The UK Online Safety bill is seeking to criminalise a whole new raft of online activity and force platforms to censor more.

Scott Bicheno

February 7, 2022

8 Min Read
UK government seeks to significantly expand digital thoughtcrime laws

The UK Online Safety bill is seeking to criminalise a whole new raft of online activity and force platforms to censor more.

A press release issued by the Department for Digital, Culture, Media and Sport is paradoxically headlined ‘Online safety law to be strengthened to stamp out illegal content’. Either content is illegal or it isn’t, but the headline implies the law needs to be changed to allow already illegal content to be ‘stamped out’ (whatever that means). It doesn’t make sense.

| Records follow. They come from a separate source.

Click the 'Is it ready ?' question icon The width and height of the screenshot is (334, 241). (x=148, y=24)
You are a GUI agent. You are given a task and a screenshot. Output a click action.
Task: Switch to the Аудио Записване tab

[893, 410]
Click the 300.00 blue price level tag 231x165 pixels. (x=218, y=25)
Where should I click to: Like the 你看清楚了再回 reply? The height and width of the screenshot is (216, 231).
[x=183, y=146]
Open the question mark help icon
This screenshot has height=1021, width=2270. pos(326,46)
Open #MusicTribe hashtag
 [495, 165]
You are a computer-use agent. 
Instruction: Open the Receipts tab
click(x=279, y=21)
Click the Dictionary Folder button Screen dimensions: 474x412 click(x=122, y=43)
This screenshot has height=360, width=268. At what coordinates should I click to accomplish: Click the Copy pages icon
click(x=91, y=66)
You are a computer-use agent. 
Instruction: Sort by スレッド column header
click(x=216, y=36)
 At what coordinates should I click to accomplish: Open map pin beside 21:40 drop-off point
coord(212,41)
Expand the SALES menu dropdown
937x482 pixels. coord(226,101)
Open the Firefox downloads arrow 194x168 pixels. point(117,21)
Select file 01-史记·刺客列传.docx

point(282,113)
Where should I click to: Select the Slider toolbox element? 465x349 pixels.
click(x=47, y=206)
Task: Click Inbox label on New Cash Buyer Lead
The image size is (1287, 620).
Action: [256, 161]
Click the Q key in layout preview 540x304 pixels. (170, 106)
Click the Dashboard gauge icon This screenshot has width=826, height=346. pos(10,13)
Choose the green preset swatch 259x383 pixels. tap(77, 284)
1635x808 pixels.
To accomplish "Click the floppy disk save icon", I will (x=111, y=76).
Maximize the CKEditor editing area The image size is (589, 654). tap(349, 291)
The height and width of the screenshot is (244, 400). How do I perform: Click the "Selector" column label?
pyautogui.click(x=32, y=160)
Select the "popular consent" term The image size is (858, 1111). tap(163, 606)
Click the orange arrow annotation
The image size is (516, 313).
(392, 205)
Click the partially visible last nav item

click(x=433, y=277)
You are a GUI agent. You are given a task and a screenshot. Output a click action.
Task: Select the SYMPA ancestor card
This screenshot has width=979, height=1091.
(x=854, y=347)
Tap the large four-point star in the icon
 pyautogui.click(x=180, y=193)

The reason it doesn’t is that the DCMS has clumsily attempted to euphemise the accurate headline, which would have been: ‘UK government is making more online behaviour illegal’. Since is clearly thinks such a move is a good idea, it’s not clear why the government should be so sheepish about it, but here we are.

Of course the standard, most emotive reasons for restricting freedom in the name of safety are being trotted out. “Our world leading bill will protect children from online abuse and harms, protecting the most vulnerable from accessing harmful content, and ensuring there is no safe space for terrorists to hide online,” said Digital Secretary Nadine Dorries.

“We are listening to MPs, charities and campaigners who have wanted us to strengthen the legislation, and today’s changes mean we will be able to bring the full weight of the law against those who use the internet as a weapon to ruin people’s lives and do so quicker and more effectively.”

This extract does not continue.